Iranian Foreign Ministry spokesman Nasser Kanaani has dismissed attempts by Western countries to present themselves as defenders of human rights in other countries, given their history of violence, both at home and against the Global South.
“Officials of regimes who have coups, conspiracies, interventions and devastating wars causing millions of deaths in their history are now pretending to be defenders of human rights in other countries,” Kanaani tweeted. “Moreover, despite their false gestures of [advocating] human rights, they have not succeeded in hiding their anti-human rights nature.”
The spokesman accompanied the two-part tweet with a screengrab of a report on British Prime Minister Rishi Sunak “giving the police new powers” to clamp down on the “illegal” Just Stop Oil protests as an example of Western hypocrisy.
“Popular protests in Britain, Germany, France, Canada and Australia are bad and deserve to be cracked down on, but riots in countries they are targeting are good and deserve support,” Kanaani quipped.
اعتراضات مردمی در انگلیس، آلمان، فرانسه، کانادا و استرالیا بد و شایسته برخورد شدید اما اغتشاشات در کشورهای مورد هدف آنها خوب و شایسته حمایت است!!
— Nasser Kanaani (@IRIMFA_SPOX) December 4, 2022
سران این رژیمها پس از تقسیم تروریسم به خوب و بد، از اغتشاش و اعتراض نیز تعریف دلخواه خود را ارائه می کنند.
مرگ خوبست اما برای همسایه. pic.twitter.com/qJq6ynxByO
The United States and its allies have spent months attacking Iranian authorities over their efforts to crack down on violent protests which followed the September 16 death of Mahsa Amini.
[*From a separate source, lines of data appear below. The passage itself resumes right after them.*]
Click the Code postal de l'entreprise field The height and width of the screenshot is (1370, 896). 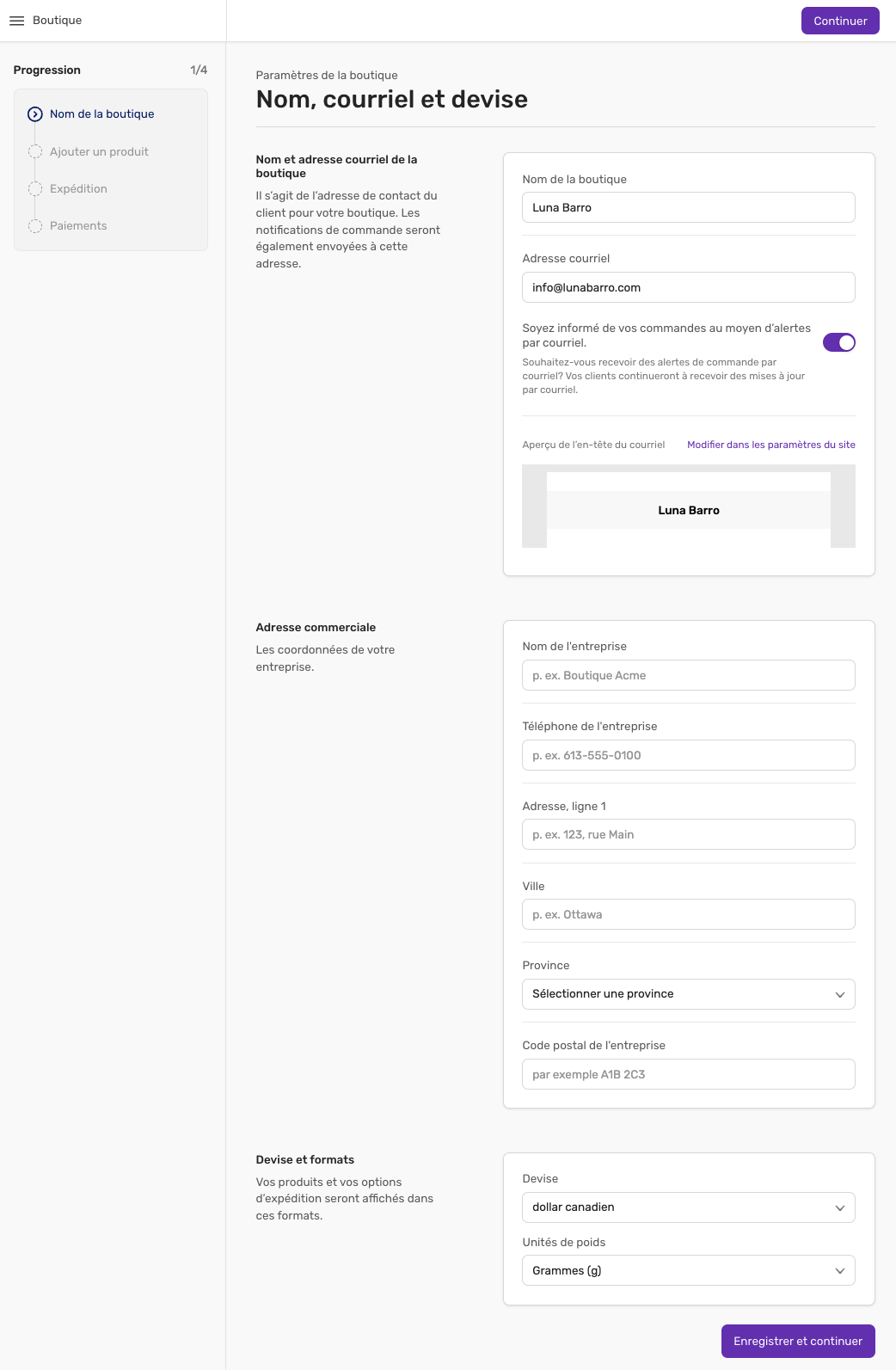click(689, 1074)
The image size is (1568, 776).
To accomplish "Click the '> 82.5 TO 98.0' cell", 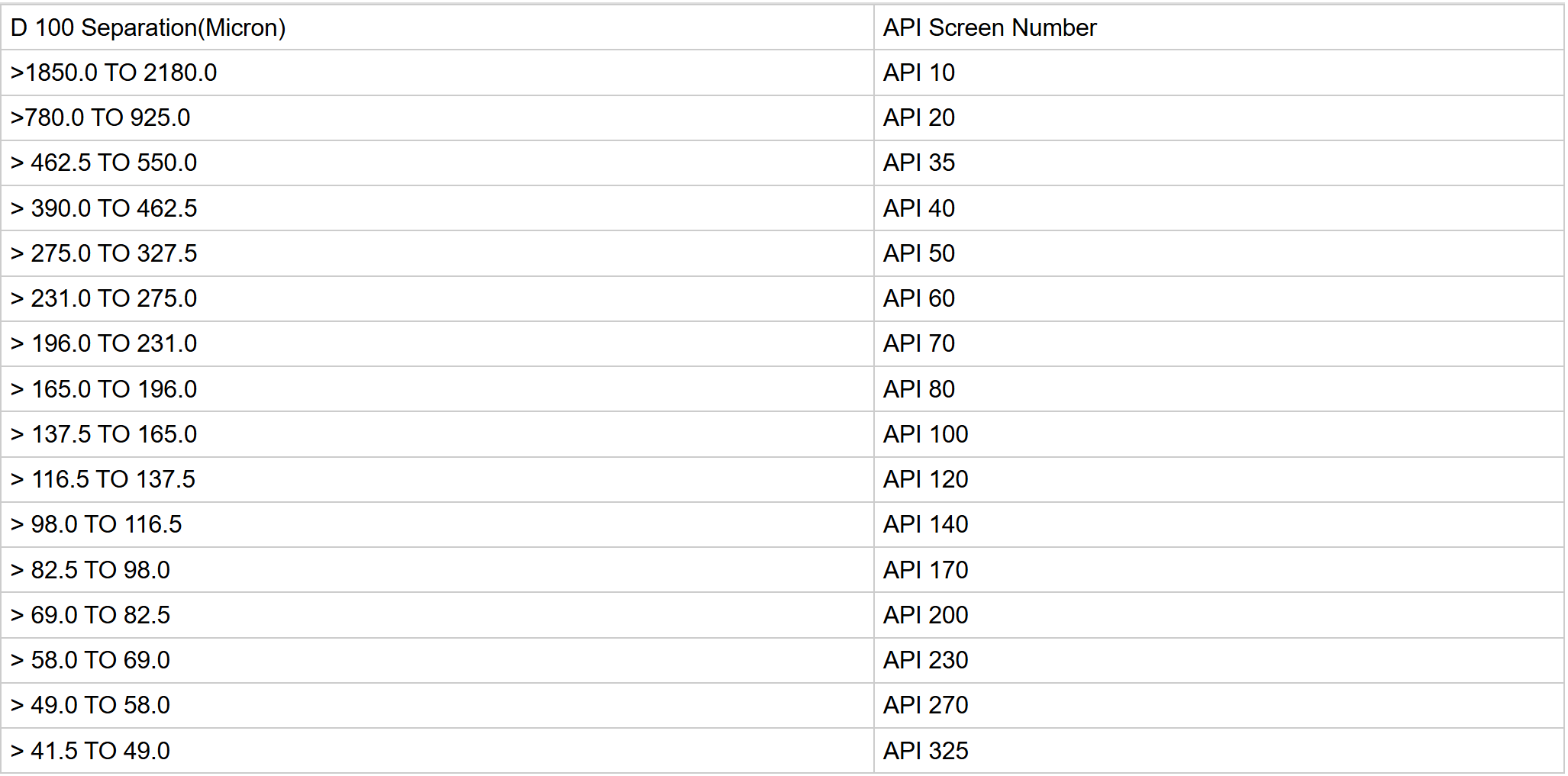I will (x=90, y=570).
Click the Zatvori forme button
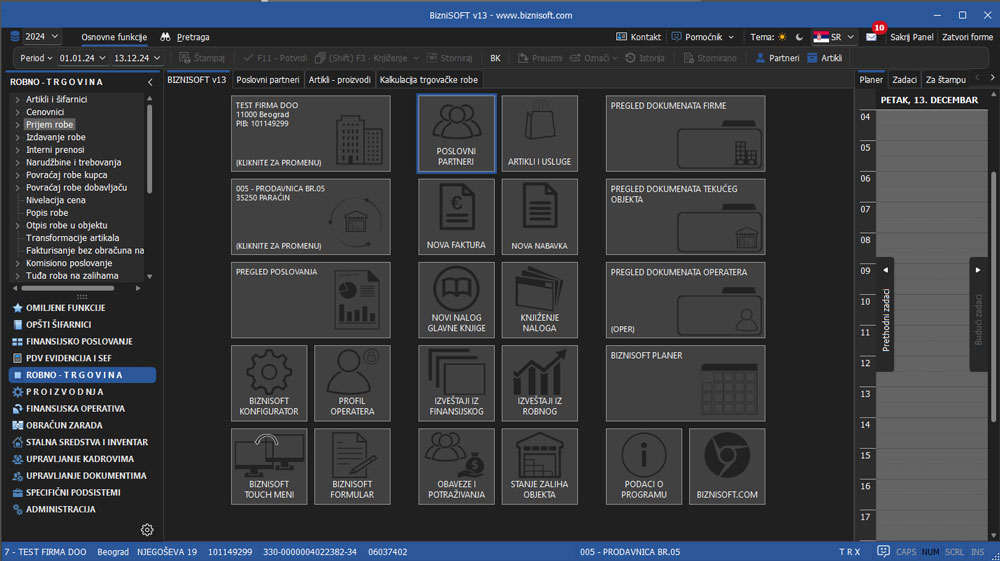The image size is (1000, 561). 967,37
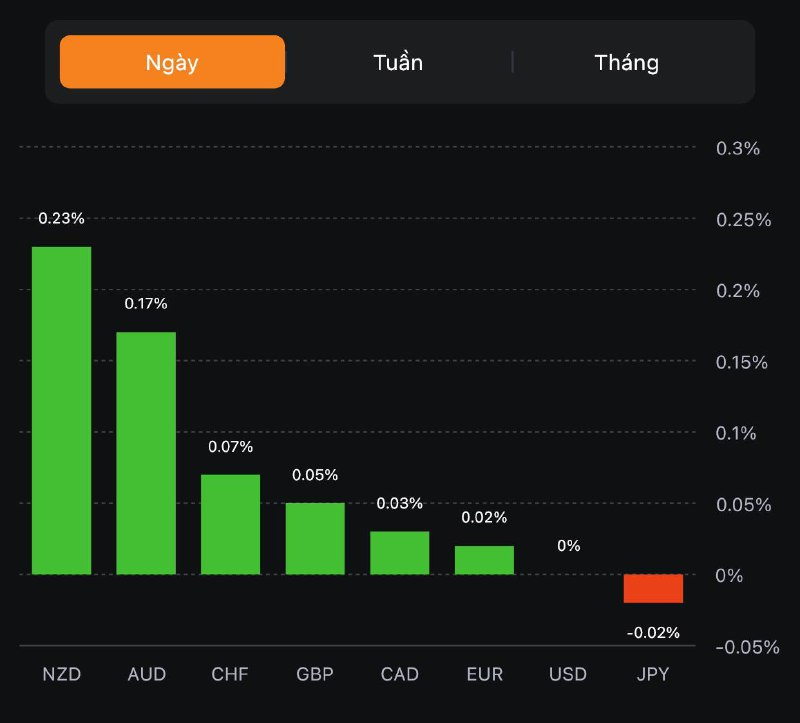Click the NZD green bar

[61, 410]
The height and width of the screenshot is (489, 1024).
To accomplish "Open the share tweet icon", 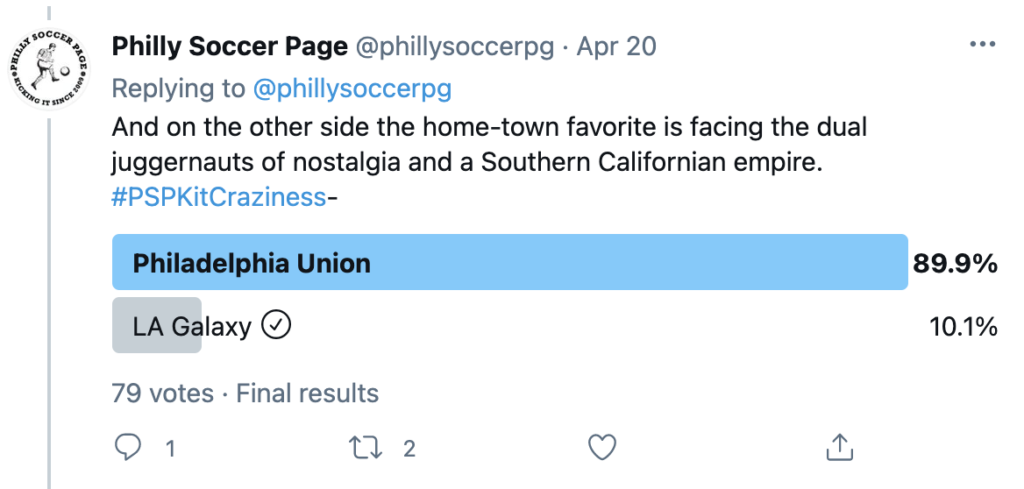I will (x=840, y=447).
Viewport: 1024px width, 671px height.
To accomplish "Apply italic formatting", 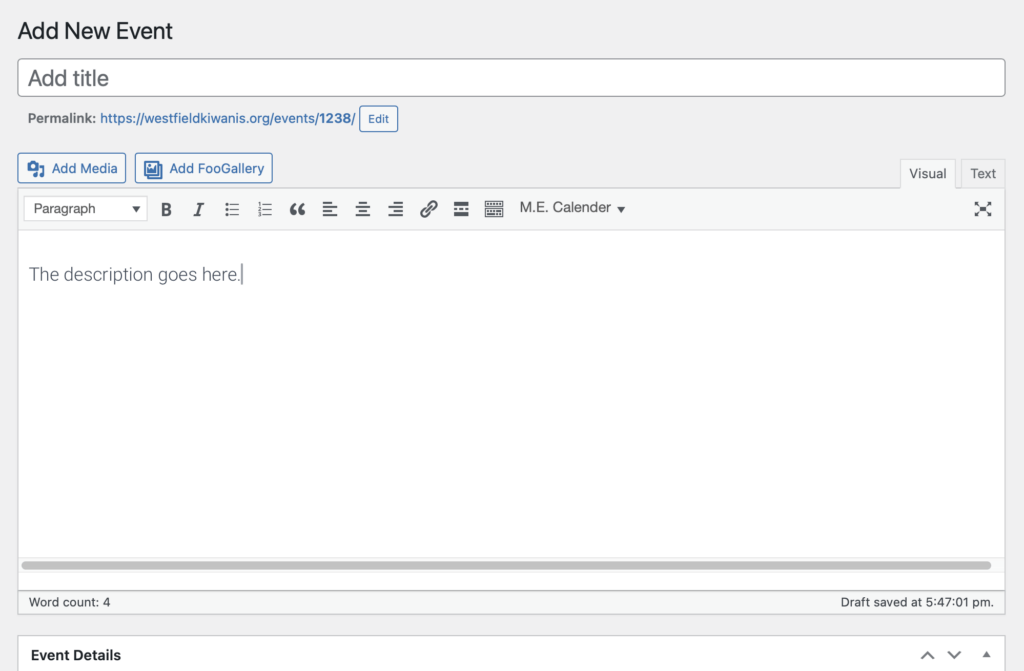I will coord(199,209).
The 22-year-old woman died in a hospital in Tehran after suffering a heart attack and falling into a coma after an argument with a minder at a morality police facility over the alleged improper wearing of a hijab. A day after her death, rumors spread that she had been beaten into a coma by police, with these claims sparking protests in the capital which quickly spread to other major population centers. However, medical records and security camera footage released by the government later showed that Amini did not appear to have suffered any physical mistreatment at the hands of the authorities.
Iran blamed the protests, which began a day after the country signed a memorandum to join the Shanghai Cooperation Organization, on outside forces, including American and Israeli intelligence.
On Saturday, Iran’s top security body confirmed that more than 200 people, including police officers, security forces personnel, civilians killed in terrorist attacks, and “innocent people who fell victim to plots of anti-revolutionary groups,” died in violence over the past two-and-a-half months.
Iran has rejected a proposed UN “fact-finding mission” on its response to the protests. At a press conference last Monday, Nasser Kanaani vowed that there would be “no form of cooperation with this political committee which as been framed as a fact-finding committee.” The proposed UN probe was called for by Germany and Iceland. Kanaani brought a gas mask with him to the podium during last week’s press conference to remind Berlin of the chemical weapons the Federal Republic supplied to Saddam Hussein’s Iraq during the 1980-1988 Iran-Iraq War, and to accentuate the hypocrisy of German criticism of the Iranian government.